▸ **The problem**: Pick out each line in the entries below that contains the word "will", and copy those lines.

▸ **Material**:
::::::::
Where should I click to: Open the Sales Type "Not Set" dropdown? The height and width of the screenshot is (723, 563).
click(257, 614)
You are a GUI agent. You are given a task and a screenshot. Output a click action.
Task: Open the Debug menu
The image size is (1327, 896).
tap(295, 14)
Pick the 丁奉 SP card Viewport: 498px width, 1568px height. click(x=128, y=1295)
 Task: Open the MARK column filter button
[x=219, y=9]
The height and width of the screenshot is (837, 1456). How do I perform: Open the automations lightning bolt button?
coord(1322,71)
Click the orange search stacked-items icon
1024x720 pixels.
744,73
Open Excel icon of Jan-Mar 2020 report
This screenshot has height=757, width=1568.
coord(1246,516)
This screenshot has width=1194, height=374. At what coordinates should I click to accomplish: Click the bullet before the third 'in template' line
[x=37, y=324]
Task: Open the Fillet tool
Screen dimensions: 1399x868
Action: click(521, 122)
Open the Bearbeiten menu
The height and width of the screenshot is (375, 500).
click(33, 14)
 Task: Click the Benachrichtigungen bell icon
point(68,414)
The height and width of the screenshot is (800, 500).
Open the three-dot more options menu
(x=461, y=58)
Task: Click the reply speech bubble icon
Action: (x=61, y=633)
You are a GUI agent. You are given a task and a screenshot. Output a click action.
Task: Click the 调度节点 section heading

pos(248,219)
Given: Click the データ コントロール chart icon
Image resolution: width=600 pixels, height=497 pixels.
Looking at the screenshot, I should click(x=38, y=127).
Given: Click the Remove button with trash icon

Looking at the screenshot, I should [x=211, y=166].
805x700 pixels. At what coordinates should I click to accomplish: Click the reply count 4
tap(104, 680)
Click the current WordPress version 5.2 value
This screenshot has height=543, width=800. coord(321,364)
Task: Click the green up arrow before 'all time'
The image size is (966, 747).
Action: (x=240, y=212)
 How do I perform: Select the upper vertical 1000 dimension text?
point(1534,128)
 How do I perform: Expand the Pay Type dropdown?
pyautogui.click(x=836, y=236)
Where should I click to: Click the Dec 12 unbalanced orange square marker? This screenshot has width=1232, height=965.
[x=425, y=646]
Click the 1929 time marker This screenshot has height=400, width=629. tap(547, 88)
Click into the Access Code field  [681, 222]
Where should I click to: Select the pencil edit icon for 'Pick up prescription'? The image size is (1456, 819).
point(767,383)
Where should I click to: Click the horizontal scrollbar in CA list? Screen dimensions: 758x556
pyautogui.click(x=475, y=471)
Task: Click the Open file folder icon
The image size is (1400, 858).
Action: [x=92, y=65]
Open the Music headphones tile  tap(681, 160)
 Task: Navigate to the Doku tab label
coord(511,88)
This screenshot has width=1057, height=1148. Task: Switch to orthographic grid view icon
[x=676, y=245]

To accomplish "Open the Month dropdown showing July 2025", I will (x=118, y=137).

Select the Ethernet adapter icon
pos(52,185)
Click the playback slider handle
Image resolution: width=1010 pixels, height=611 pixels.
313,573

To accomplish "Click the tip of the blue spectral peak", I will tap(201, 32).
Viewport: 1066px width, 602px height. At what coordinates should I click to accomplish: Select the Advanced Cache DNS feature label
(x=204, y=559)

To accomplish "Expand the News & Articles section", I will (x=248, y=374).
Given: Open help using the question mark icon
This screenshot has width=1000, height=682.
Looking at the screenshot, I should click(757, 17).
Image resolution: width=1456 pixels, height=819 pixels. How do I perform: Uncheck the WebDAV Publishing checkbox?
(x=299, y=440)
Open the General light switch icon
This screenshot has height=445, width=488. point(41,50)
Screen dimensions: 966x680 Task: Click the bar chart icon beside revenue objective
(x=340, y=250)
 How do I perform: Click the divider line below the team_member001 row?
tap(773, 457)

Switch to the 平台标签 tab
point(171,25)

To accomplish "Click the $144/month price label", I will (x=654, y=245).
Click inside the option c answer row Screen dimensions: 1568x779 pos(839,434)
::::::::
▸ **Response**:
To accomplish "Open the Month dropdown showing July 2025", I will (x=118, y=137).
To accomplish "Click the tip of the blue spectral peak", I will tap(201, 32).
To accomplish "Expand the News & Articles section", I will (x=248, y=374).
To accomplish "Click the $144/month price label", I will (x=654, y=245).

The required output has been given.